Saved data entries
++++++++

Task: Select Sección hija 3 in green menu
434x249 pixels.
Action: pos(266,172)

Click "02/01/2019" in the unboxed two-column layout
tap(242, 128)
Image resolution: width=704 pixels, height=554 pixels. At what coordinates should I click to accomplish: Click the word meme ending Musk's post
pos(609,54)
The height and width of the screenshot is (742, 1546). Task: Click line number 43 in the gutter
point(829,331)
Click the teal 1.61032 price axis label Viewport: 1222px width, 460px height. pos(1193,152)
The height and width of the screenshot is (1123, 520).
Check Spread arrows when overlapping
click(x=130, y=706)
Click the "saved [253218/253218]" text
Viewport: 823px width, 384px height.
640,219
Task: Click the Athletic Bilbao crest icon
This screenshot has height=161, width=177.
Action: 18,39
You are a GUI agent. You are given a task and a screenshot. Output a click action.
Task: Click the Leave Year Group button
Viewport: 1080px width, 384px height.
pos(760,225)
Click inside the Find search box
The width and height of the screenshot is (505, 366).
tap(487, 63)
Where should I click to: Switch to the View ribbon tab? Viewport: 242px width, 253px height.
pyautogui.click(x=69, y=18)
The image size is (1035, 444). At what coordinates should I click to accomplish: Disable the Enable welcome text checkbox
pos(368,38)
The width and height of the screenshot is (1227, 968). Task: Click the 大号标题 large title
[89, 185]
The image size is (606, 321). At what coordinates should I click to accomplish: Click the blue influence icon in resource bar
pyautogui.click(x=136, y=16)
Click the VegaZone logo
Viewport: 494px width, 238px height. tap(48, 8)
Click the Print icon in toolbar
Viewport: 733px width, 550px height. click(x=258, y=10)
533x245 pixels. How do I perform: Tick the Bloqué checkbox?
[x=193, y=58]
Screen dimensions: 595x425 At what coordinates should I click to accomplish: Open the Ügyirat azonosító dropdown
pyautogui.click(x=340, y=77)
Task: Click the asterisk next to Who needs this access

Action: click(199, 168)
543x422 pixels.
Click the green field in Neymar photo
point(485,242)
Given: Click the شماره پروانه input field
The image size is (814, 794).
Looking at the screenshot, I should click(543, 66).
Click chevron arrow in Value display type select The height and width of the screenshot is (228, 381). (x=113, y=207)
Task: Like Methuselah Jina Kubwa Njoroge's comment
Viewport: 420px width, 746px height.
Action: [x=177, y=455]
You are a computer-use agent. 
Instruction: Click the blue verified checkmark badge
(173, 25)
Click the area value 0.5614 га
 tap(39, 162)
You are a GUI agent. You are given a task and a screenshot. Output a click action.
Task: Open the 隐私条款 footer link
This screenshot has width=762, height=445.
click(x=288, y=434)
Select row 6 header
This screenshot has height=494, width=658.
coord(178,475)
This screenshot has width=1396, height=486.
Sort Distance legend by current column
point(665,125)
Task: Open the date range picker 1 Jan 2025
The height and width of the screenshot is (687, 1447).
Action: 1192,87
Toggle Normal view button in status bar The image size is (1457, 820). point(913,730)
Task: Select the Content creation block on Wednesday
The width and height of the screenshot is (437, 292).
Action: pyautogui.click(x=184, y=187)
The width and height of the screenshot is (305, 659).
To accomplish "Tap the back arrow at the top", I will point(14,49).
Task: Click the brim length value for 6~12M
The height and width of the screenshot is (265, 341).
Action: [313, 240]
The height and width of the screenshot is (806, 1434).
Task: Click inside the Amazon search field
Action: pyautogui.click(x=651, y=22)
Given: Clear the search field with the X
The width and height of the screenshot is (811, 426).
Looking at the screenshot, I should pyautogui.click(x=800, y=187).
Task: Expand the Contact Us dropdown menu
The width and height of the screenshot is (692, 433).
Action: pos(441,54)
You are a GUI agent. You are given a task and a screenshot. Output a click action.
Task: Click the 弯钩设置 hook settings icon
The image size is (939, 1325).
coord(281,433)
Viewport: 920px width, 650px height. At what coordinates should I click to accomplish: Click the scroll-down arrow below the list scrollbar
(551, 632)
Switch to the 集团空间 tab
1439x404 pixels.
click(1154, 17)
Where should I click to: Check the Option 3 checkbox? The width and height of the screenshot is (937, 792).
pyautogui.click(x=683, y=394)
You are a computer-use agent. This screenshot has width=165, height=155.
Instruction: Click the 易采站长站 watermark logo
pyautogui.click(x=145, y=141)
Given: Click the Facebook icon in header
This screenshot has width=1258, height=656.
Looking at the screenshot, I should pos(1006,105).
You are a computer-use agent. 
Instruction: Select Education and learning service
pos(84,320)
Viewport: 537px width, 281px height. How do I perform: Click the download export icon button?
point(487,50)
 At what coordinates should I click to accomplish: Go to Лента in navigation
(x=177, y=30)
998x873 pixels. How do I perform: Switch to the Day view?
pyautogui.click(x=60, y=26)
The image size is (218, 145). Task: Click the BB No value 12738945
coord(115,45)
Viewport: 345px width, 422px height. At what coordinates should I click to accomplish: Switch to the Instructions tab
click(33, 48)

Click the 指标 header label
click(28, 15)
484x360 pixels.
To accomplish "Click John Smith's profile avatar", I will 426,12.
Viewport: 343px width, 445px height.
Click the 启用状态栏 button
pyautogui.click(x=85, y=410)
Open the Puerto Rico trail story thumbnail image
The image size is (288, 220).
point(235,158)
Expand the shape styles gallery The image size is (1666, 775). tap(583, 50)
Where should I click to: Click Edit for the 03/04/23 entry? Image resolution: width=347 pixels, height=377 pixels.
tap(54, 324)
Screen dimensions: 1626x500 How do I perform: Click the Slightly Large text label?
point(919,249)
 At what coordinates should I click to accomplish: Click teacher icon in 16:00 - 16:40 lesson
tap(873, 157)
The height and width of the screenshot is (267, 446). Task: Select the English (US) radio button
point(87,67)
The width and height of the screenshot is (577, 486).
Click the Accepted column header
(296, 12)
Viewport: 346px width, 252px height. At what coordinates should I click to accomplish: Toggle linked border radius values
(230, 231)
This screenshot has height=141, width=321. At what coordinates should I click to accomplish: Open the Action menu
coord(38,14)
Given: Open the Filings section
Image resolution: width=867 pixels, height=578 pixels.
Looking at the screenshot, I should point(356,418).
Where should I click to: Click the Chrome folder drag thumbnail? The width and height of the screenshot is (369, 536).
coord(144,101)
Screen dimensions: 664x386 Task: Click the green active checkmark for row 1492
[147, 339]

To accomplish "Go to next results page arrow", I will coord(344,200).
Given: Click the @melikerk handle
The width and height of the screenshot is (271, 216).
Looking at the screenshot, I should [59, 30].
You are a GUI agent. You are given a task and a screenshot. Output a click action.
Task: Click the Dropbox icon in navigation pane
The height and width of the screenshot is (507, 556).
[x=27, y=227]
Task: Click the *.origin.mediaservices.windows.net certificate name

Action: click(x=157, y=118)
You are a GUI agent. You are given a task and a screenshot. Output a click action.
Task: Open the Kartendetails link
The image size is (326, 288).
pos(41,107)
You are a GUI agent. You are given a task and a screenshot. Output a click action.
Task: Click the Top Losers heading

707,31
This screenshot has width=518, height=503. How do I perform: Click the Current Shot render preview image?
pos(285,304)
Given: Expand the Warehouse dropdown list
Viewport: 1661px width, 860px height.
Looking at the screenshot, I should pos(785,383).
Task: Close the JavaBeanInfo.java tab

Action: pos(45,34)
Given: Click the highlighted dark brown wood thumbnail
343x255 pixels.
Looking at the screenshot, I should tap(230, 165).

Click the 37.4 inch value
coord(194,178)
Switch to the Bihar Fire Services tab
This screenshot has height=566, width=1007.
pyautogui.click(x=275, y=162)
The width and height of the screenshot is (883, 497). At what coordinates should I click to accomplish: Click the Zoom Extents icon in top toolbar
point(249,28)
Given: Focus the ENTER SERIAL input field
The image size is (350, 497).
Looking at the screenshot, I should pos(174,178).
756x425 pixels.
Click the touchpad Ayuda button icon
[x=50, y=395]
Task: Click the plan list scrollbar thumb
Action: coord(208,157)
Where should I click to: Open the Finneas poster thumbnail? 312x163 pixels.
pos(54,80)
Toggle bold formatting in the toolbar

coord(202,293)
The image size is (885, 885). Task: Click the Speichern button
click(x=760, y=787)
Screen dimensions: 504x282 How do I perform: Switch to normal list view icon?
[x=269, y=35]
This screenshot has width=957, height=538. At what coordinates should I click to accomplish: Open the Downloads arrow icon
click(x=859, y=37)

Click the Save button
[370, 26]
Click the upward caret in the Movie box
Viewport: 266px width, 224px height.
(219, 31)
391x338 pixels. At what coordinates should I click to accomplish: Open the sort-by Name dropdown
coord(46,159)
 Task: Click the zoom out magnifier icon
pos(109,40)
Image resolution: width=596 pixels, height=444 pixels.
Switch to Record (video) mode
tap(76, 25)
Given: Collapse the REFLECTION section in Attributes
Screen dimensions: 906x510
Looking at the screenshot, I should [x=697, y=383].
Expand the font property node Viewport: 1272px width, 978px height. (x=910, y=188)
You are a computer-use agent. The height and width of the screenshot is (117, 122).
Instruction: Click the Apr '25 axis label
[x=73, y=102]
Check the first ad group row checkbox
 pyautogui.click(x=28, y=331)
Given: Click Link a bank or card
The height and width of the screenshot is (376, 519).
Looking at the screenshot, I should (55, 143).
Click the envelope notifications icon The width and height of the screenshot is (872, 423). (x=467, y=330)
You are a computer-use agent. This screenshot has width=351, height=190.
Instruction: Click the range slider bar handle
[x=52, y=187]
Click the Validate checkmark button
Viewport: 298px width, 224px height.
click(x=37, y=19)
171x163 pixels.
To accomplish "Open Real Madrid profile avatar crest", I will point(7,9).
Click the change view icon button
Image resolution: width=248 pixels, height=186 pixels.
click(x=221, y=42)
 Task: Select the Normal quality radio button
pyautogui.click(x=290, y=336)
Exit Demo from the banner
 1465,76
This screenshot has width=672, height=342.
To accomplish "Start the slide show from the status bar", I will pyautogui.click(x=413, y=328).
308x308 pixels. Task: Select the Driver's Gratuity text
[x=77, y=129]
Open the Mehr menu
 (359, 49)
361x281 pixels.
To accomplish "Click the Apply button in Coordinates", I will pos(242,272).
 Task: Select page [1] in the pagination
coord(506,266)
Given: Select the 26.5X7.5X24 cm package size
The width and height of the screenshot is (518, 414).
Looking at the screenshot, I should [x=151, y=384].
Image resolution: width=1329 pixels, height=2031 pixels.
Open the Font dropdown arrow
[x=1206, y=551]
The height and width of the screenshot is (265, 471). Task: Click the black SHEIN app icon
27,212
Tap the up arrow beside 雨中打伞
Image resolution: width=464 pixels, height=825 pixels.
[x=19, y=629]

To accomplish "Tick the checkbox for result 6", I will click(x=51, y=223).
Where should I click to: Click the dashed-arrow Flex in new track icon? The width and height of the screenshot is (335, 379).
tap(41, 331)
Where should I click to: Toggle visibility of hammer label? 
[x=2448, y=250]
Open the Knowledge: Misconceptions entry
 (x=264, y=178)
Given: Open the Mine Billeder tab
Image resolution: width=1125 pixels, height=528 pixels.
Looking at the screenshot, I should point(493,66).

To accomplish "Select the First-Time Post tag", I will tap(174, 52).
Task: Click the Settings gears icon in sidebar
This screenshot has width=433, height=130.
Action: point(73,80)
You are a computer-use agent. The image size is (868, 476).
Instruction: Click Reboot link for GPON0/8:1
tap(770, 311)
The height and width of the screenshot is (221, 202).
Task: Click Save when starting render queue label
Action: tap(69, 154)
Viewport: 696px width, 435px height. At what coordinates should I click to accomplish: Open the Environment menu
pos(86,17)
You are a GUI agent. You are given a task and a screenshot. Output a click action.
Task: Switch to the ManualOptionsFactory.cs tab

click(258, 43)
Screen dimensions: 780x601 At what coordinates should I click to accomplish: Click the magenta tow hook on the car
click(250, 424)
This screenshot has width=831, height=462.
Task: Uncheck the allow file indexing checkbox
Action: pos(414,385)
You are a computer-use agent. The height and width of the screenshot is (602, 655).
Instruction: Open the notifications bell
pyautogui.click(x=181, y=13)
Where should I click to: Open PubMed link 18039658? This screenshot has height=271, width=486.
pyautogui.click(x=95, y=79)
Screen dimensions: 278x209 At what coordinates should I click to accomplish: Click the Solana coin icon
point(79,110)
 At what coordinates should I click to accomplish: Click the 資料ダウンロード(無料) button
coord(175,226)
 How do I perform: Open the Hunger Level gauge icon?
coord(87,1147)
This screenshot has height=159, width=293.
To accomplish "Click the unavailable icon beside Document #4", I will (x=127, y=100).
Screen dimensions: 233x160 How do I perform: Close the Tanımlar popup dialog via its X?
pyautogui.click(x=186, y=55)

++++++++

- _ACTIVITY_
Where the string "status" turns up in a line of the data above, copy that whole line.

- _ANSWER SECTION_
Toggle Normal view button in status bar The image size is (1457, 820). point(913,730)
To accomplish "Start the slide show from the status bar", I will pyautogui.click(x=413, y=328).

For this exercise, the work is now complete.